Relocating Battery to Rear Rack

GeorgeXP

New Member
I'm in a situation where I live in a apartment style building with a secure place in our underground garage to park my XP but no power available to charge it. Folding the bike every time (multiple per week) to remove the battery for charging is not going to hack it. I'm making plans to relocate the battery to a slide-in box (home made) mounted on the rear rack.

First option is I can remove the OEM male battery connector that is mounted inside the frame and extend it out to the rack. Second option is to splice into the wiring behind the OEM male connector either by direct soldered connect or via "Y" splitter and extend out to a new male connector. Third is to make a extension cord that has the same male/female connectors that the bike/battery use leaving the OEM male connector in place in the frame. I'm leaning towards the second option because with this I could still easily use the internal frame location if I felt the need to without having to change/remove anything.

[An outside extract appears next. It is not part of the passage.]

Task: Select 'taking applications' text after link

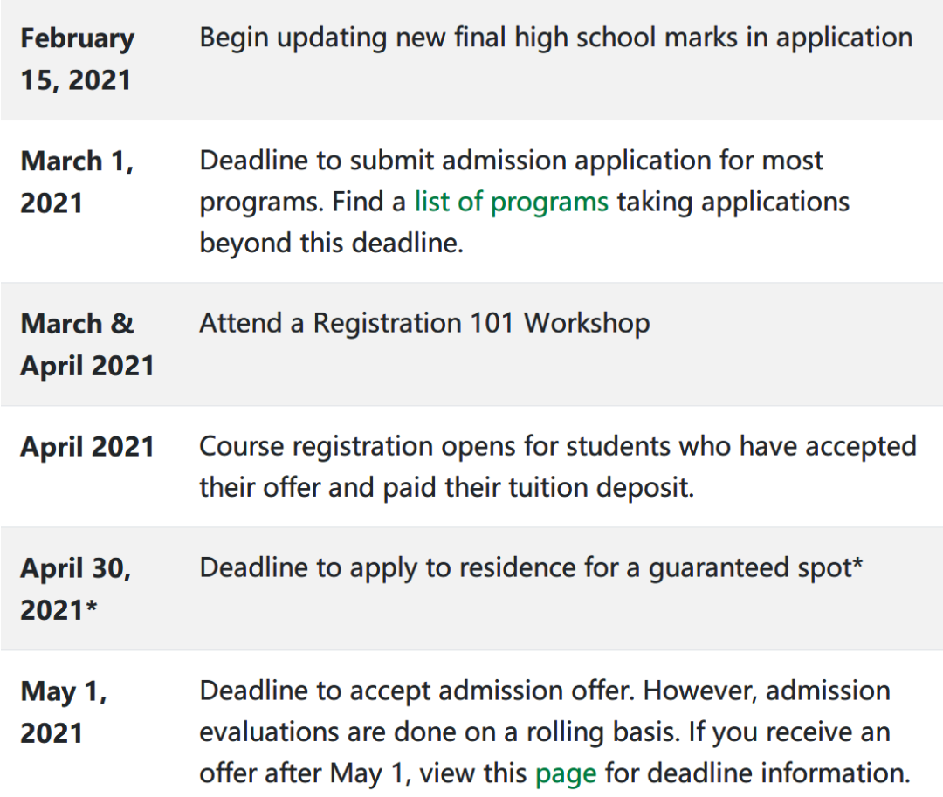Action: pos(733,202)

Option 1 uses the OEM male connector so just the wiring is all I need, the other two require finding the connectors. I have spent a bit of time searching for these connectors our batteries have and have come up dry. I do see some of the Belicore batteries on aliexpress come with the male connector, but I can't find anyplace that just sells the connector. I can probably kludge up my own male connector but I would much rather buy one.

So, if any of you out there find a source for these connectors, or at least the male connector (bike wiring side) please post it.

tnx
George
 

6zfshdb

Well-Known Member
Many bike manufacturers use proprietary or difficult to find connectors. Perhaps if you post a picture, someone can ID it for you.

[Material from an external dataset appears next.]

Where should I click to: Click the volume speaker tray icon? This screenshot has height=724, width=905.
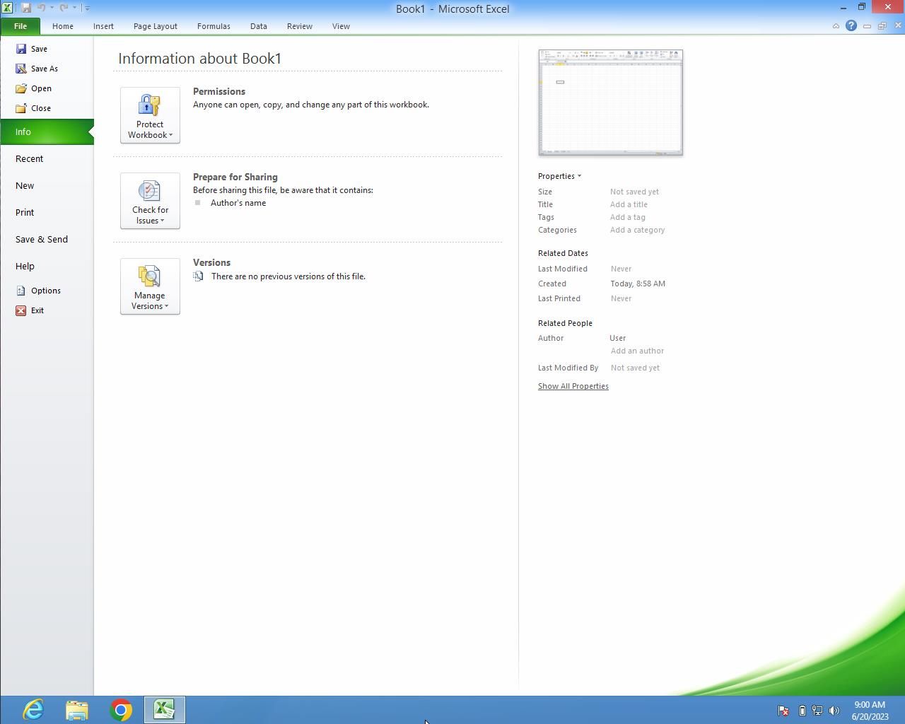834,711
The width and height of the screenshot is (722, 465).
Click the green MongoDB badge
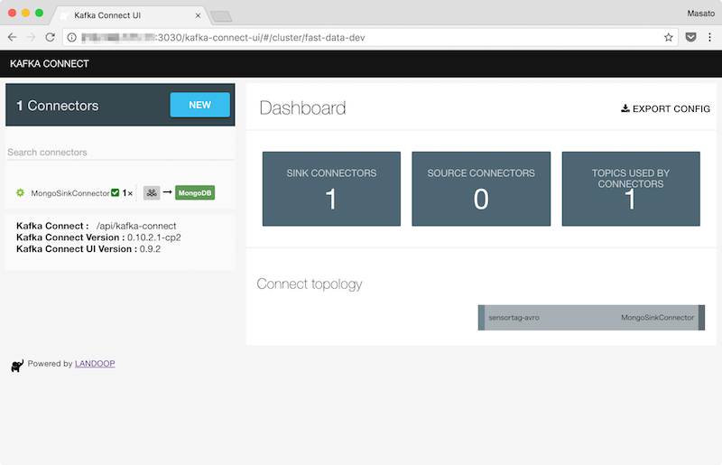point(195,192)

I assume you've checked the obvious sources:










BTW: Welcome to the Forum! You've come to the right place to ask e-bike related questions.
 

GeorgeXP

New Member
Many bike manufacturers use proprietary or difficult to find connectors. Perhaps if you post a picture, someone can ID it for you.
I assume you've checked the obvious sources:
Yup, I have looked at most of the sites you recommended. I did not see the https://www.ebikes.ca/shop/electric-bicycle-parts/connectors/con-dt-5pin.html site which shows a 5 pin Blade connector that looks simular to the one in the XP, but without any dimensional information the only way to know for sure will be to order one and see what I get. It looks like the blades are longer then the OEM but that can be dealt with, so this is a possibility.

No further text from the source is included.